Spanish Government announces official employment and GDP forecast for 2016 and 2017
Despite the convulsive political situation in Spain, the acting government has communicated recently its estimation in terms of employment and economic growing for the period 2016-2017. The forecast shows an increase in key economic metrics.
For this year, the GDP will grow to 2.9% and 2.3% for 2017. Unemployment will fall by one million and the rate will fall to 16.6% by the end of next year, the lowest since 2008. Although these forecasts will be linked to four years of growth and job cuts, the Spanish economy will generate foreign financing capacity for the sixth consecutive year in 2017.

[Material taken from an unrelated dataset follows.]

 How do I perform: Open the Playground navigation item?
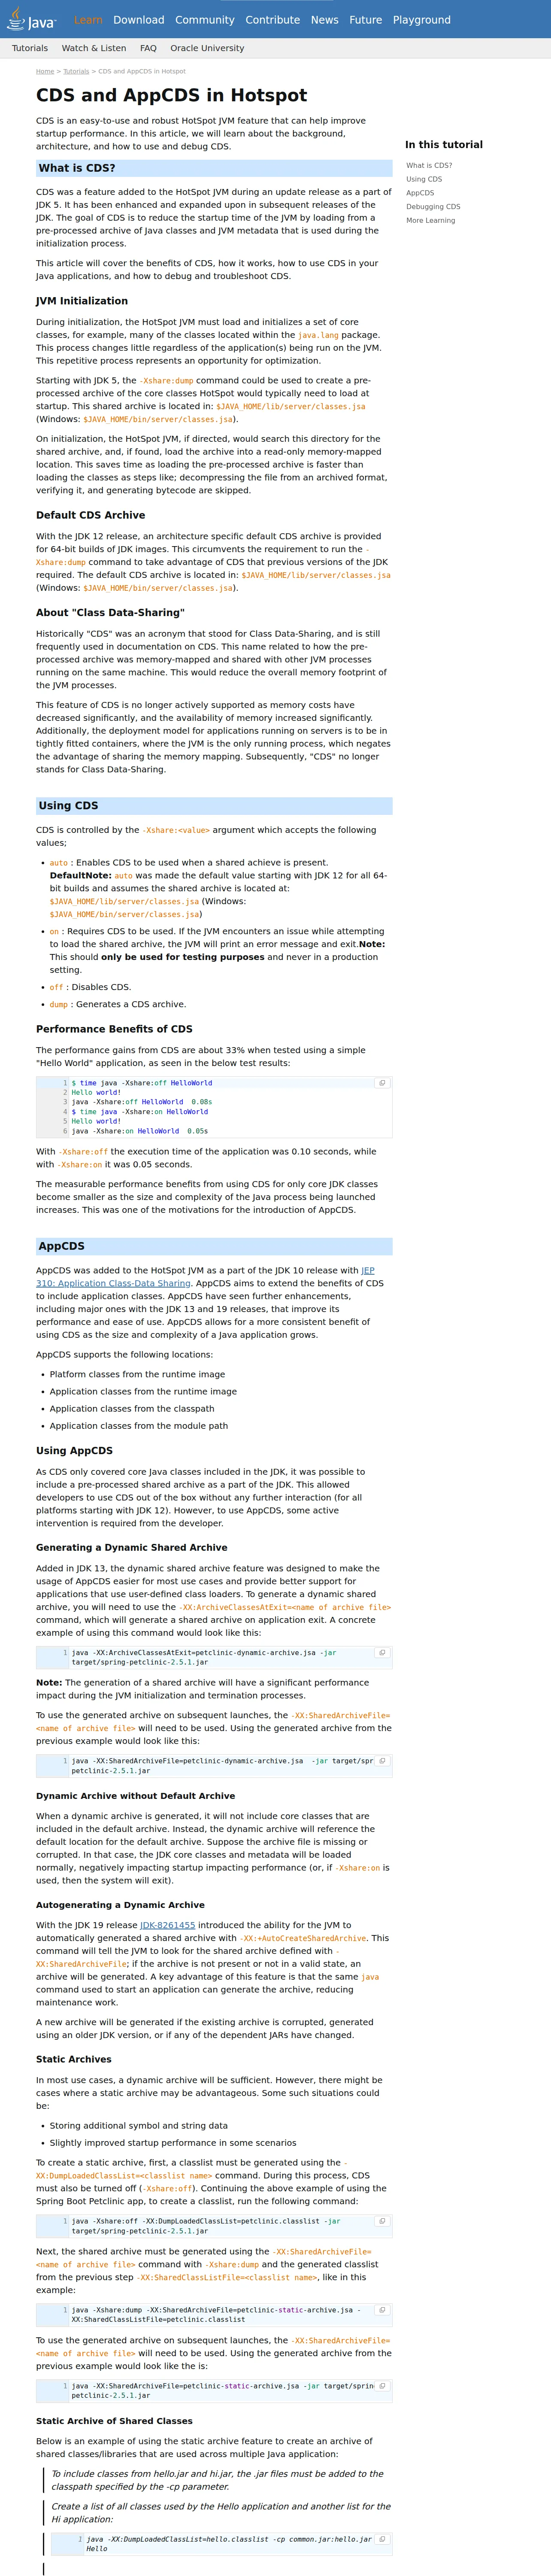(421, 20)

According to the current government, the real GDP will maintain an average “cruising speed” of 2.6% between this year and next, despite uncertainties in the international environment. This is above the euro area average foreseen by the international organizations (1.6% and 1.5% in these two years), and occurs even though the growth prospects of the world economy have been revised in a negative way from what was projected last spring (up to 3.1% and 3.5%), but with a better evolution.

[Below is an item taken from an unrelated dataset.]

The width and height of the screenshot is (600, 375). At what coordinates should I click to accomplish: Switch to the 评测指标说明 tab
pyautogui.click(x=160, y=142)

By 2016, the government’s estimation is that the Spanish economy will grow two-tenths more than expected (from 2.7% to 2.9%) thanks to a greater contribution of domestic demand and a smaller drop in external demand. The variation is one tenth in both cases, up to 3.2 points and -0.3 respectively. Both private consumption and exports have been slightly revised upwards, while in the case of investment, the revision is from two tenths down to 5.4%.
By 2017, on the other hand, the government estimates that GDP will grow one-tenth less than expected in April this year, to 2.3%. This reduction is due to a lower contribution of the national demand, namely, the investment – both in construction and in capital goods – which will still grow 4.2% next year.
Although the Spanish economy will achieve four years of economic growth and job creation in 2017, the Executive expects to maintain the surplus of the external accounts, which will entail six financial years with financing capacity vis-à-vis the exterior. A positive current account balance of 1.7% of GDP is expected in 2016 and 1.5% next year. In both cases, the forecasts are the same as those foreseen in the so-called April Stability Program.
The capacity for financing abroad is also maintained at 2.4% and 2.2%, respectively. According to data from the Bank of Spain, the financing capacity between January and May of this year has already risen to 24.3 billion euros, compared to 21,000 million in the same period of the previous year.
Labor market forecasts also improved slightly over the two years. Employment in terms of national accounting (equivalent to full-time jobs in annual average) grows by 2.7% in 2016, two tenths more than estimated in April, while for 2017 job creation forecast remains at 2,2%.